I put my hand on his stomach to tickle him and found that my palm extended over his entire rib cage. I picked him up and hoisted him above my head, balancing him in the air on my stiff right arm, which he seemed to relish. I twisted him from side to side and he spread his arms, and for a few moments he was like an airplane on a stick. This simulation of flight seemed to please him inordinately, and his mother, who must have sensed that her boy had gone missing, said from over my shoulder, “Are you flying, Teddy? Are you flying in the air?”
In the morning, they slipped away like a caravan leaving an oasis, and the return to quiet unnerved me.
The next few days were stagnant. I was distressed to think that my regular visits from Clarissa were over. I wondered how I was going to fill those two hours that had become the binary stars around which my week revolved.
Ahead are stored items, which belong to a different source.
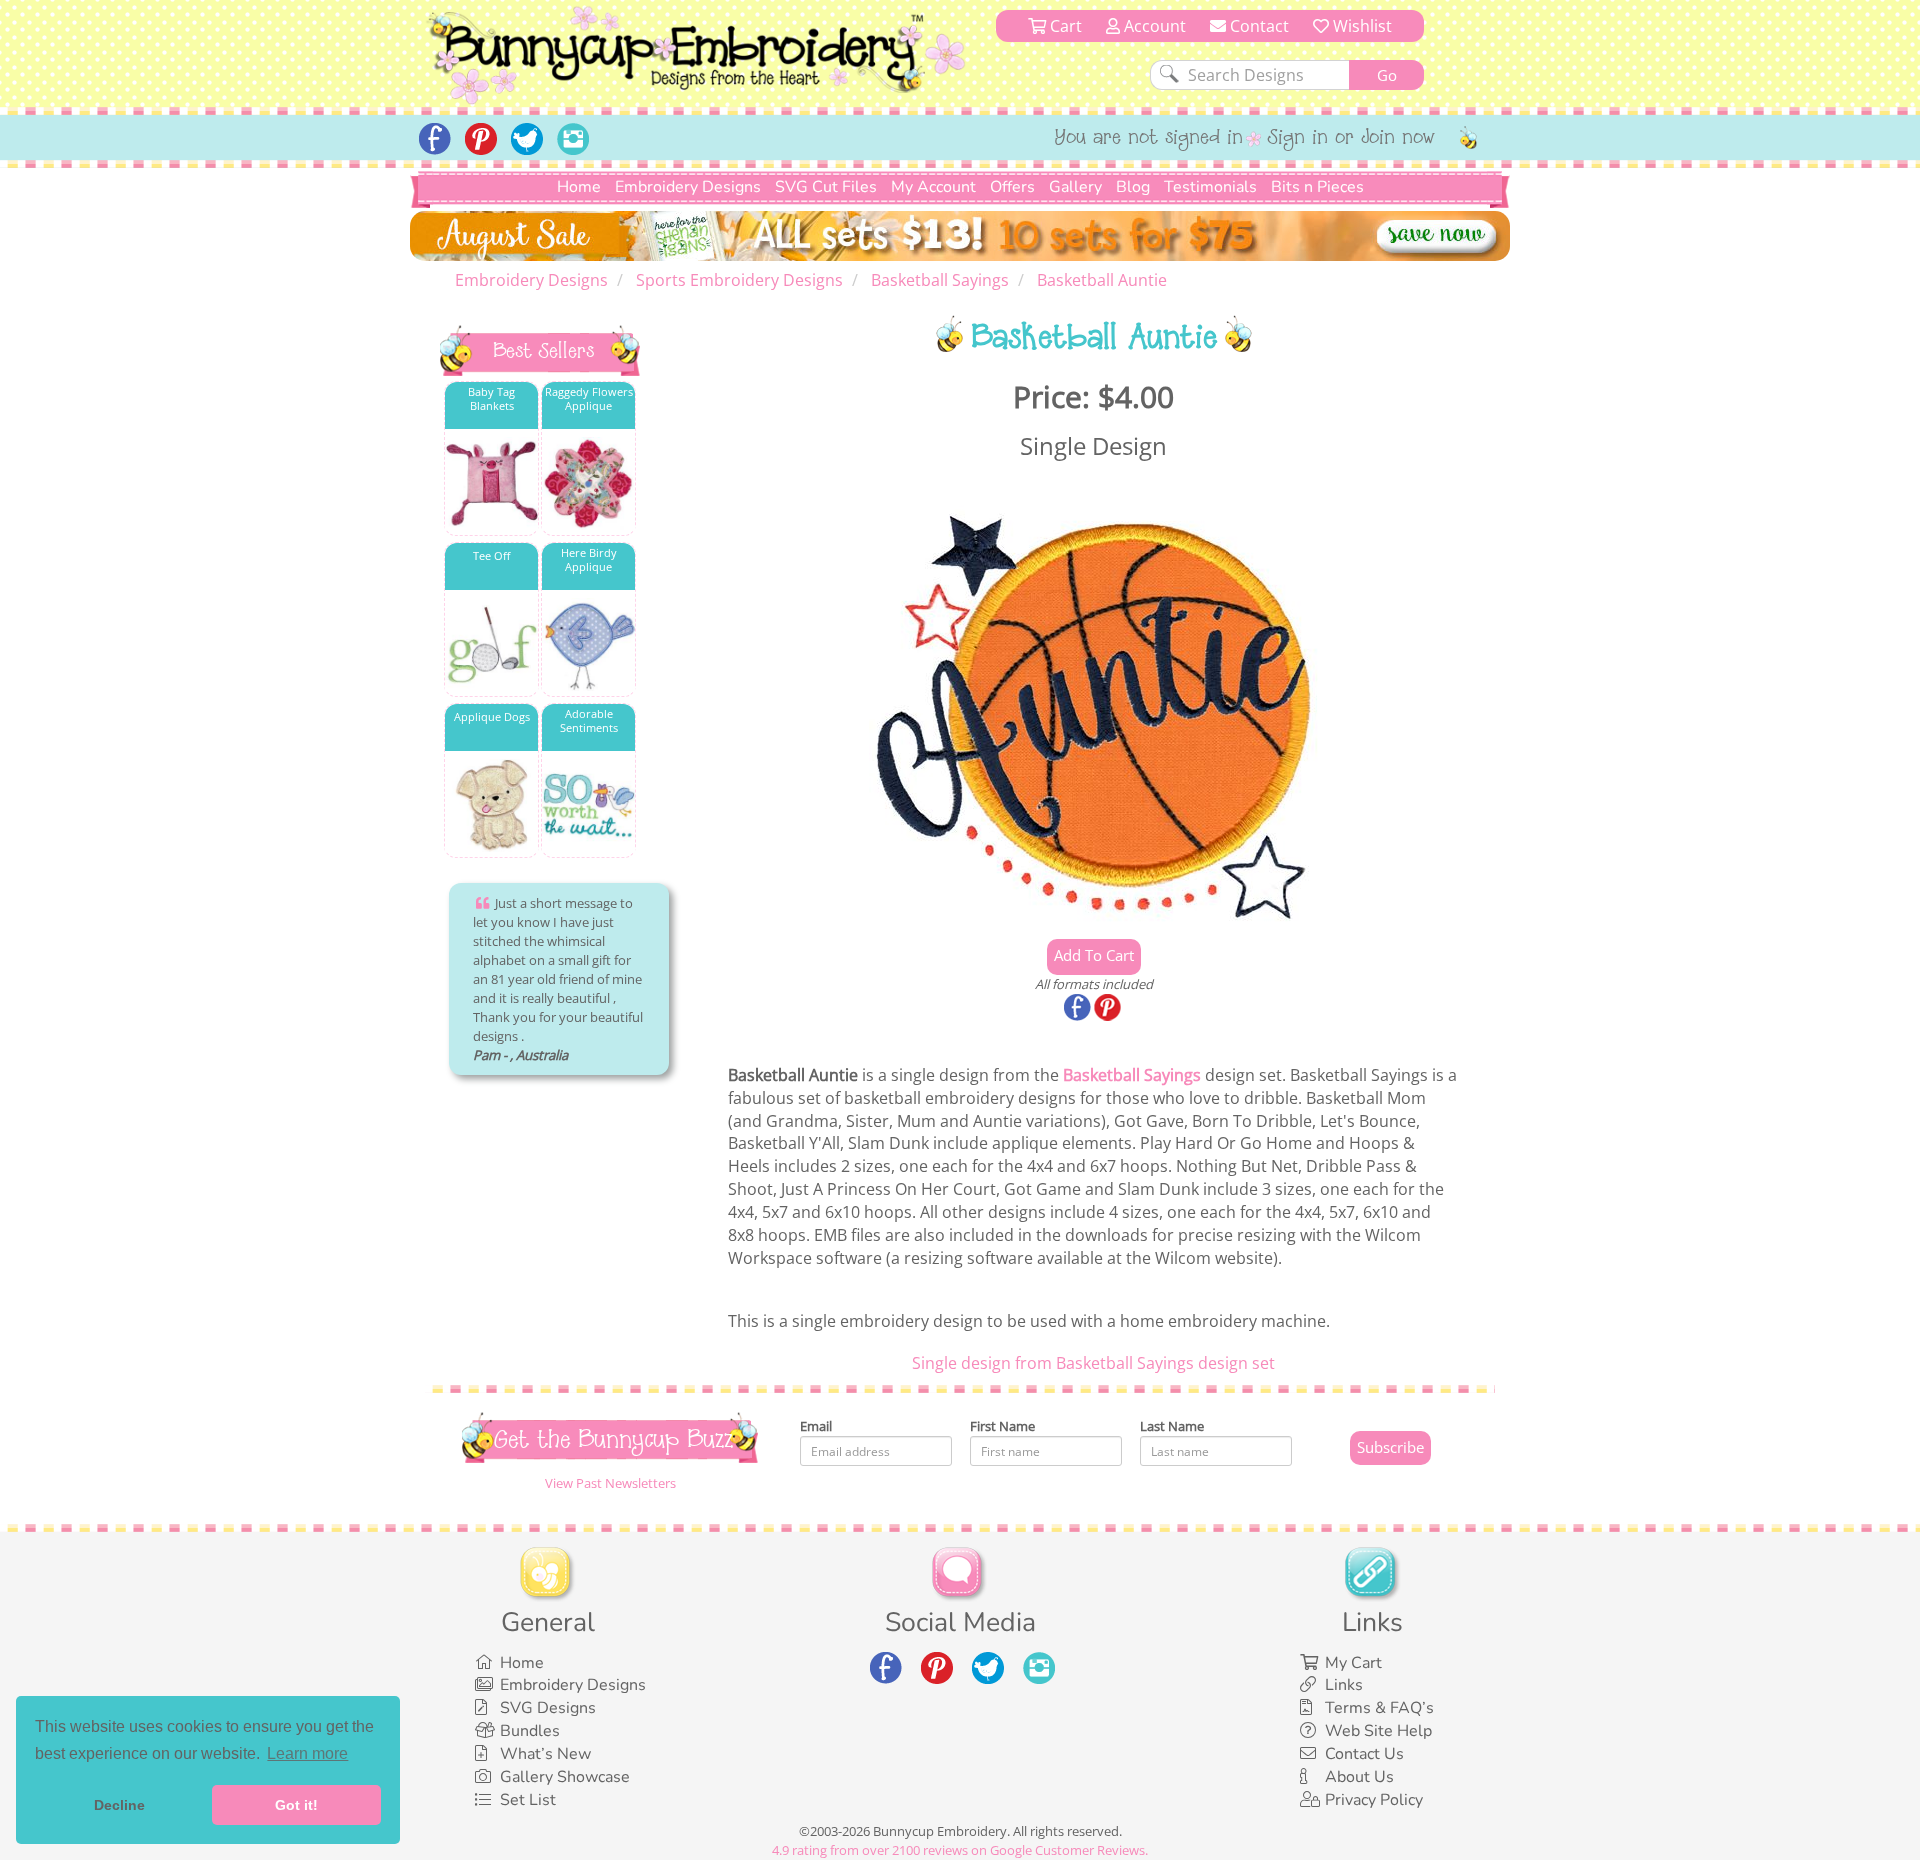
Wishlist (1360, 26)
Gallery (1075, 187)
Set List (528, 1800)
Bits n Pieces (1317, 187)
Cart (1064, 26)
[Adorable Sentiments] (588, 805)
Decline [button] (119, 1805)
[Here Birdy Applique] (588, 644)
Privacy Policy (1374, 1800)
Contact (1257, 26)
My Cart (1353, 1663)
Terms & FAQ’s (1379, 1708)
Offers (1012, 187)
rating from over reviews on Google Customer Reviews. (960, 1850)
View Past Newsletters (610, 1483)
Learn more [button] (307, 1753)
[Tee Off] (491, 644)
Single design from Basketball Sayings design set (1093, 1363)
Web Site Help (1378, 1731)
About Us (1359, 1777)
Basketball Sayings (1132, 1075)
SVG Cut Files (826, 187)
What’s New (545, 1754)
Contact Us (1364, 1754)
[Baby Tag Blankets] (491, 483)
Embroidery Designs (688, 187)
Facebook (1079, 1009)
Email (816, 1426)
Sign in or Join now (1351, 139)
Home (579, 187)
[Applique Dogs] (491, 805)
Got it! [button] (296, 1805)
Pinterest (1109, 1009)
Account (1153, 26)
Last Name (1172, 1426)
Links (1344, 1685)
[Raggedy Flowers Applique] (588, 483)
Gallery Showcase (565, 1777)
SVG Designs (548, 1708)
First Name (1002, 1426)
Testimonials (1210, 187)
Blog (1133, 187)
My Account (933, 187)
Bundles (530, 1731)
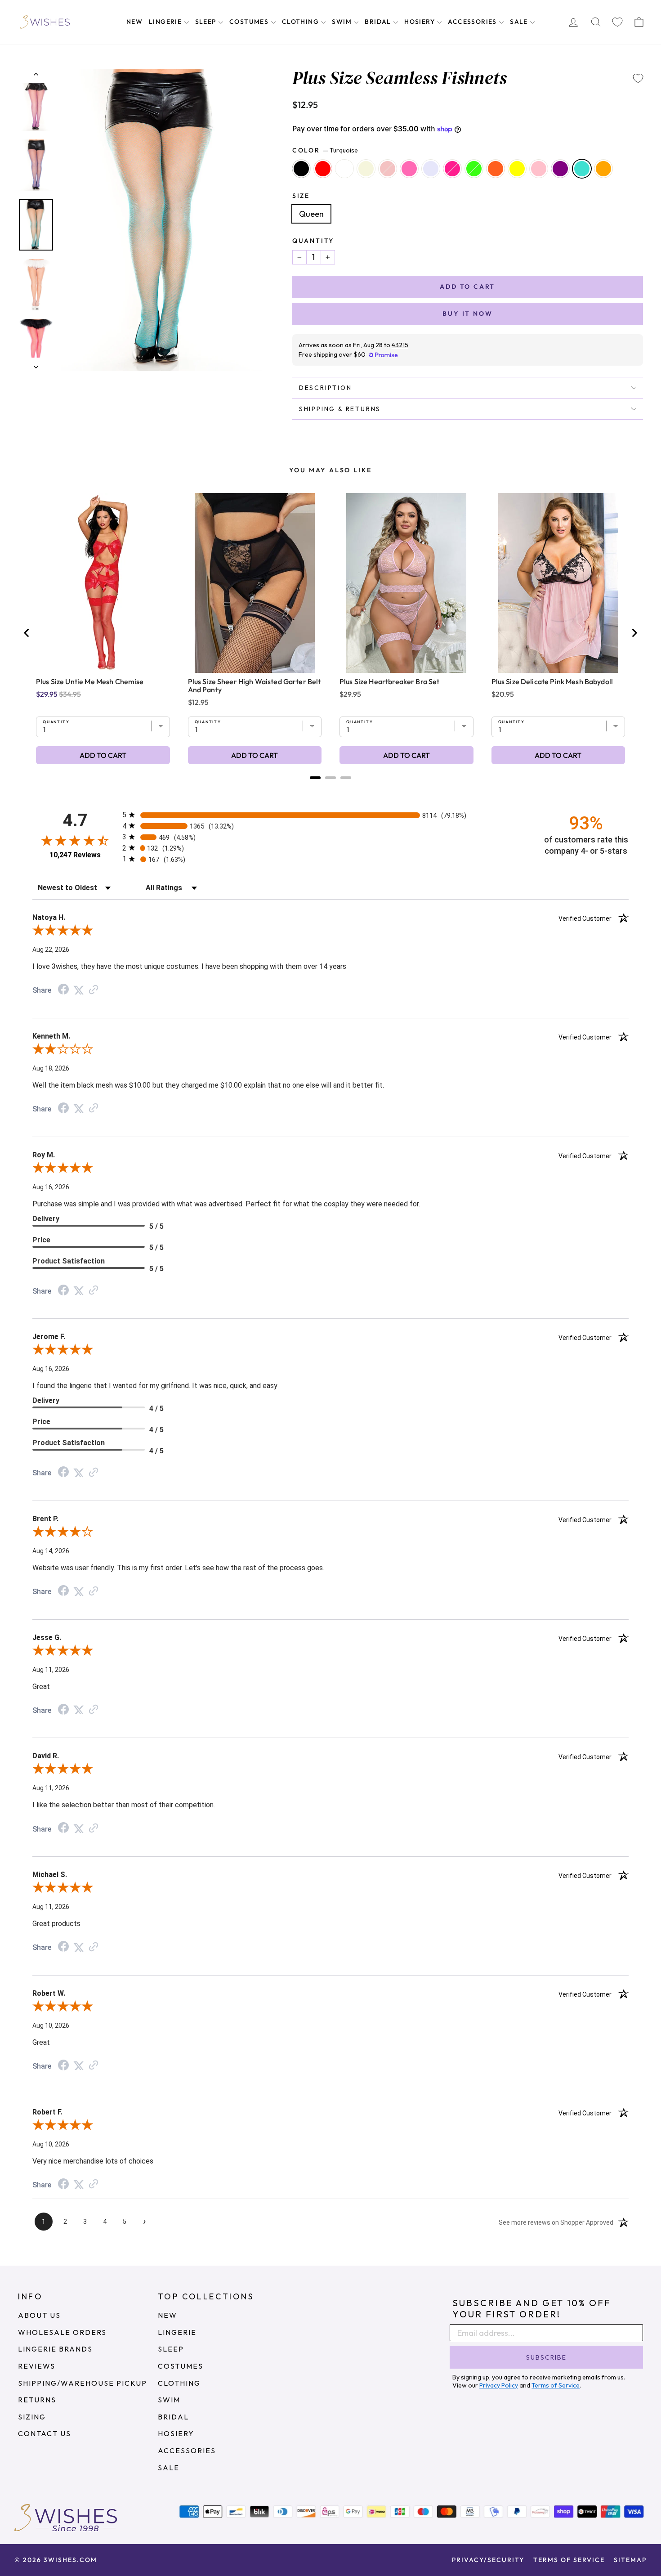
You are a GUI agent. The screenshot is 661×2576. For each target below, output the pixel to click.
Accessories (473, 22)
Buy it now (467, 313)
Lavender (431, 169)
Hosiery (420, 22)
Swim (342, 22)
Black (301, 169)
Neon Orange (496, 169)
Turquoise (582, 169)
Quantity (313, 241)
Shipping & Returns (340, 409)
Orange (603, 169)
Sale (520, 22)
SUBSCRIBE (546, 2357)
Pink (539, 169)
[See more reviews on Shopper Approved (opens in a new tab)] (93, 990)
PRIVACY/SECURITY (488, 2560)
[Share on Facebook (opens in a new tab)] (63, 990)
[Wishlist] (617, 22)
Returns (37, 2399)
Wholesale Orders (62, 2332)
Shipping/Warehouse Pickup (82, 2383)
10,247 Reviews (75, 855)
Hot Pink (409, 169)
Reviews (36, 2365)
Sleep (206, 22)
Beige (366, 169)
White (344, 169)
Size (301, 196)
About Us (39, 2315)
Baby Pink (388, 169)
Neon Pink (452, 169)
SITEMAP (630, 2560)
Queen (311, 214)
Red (323, 169)
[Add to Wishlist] (638, 78)
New (134, 22)
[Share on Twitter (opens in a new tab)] (78, 990)
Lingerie (166, 22)
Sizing (32, 2416)
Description (325, 388)
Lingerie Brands (55, 2348)
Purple (560, 169)
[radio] (330, 814)
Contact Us (44, 2433)
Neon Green (474, 169)
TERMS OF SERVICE (569, 2560)
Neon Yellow (517, 169)
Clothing (301, 22)
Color (325, 150)
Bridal (379, 22)
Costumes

I was also concerned for Clarissa, who had not contacted me in several days. I wondered if I had been ostracized from the group because I represented a horrible memory. But on the day and almost the hour of my regular visit, I saw Clarissa crossing the street with Teddy, carrying him under her arm like a gunnysack full of manure. Her other arm toted a cloth bag stuffed with baby supplies that bloomed and poked out of its top.
I opened the door and started to say the h in hello, but she cut me off with, “Could I ask you a favor?” The request held such exasperation that I worried she had used up all the reserve exasperation she might need on some other occasion. “Could you watch Teddy for a couple of hours?” Without saying anything I came down the stairs and relieved her of the boy. I then understood why she had carried him like a sack of manure. “He needs changing,” she said. And how, I thought. Going in my apartment, Clarissa added, “I’ll change him now and that should hold him.” Clarissa, who was clearly on the clock, rushed the diaper change, pointed to a few toys to waggle in front of him, gave me a bottle of apple juice, wrote down her cell phone number, tried to explain her emergency, said she would be back in two hours, added that Lorraine had gone back to Toronto, kissed Teddy good-bye, hugged me good-bye, and left.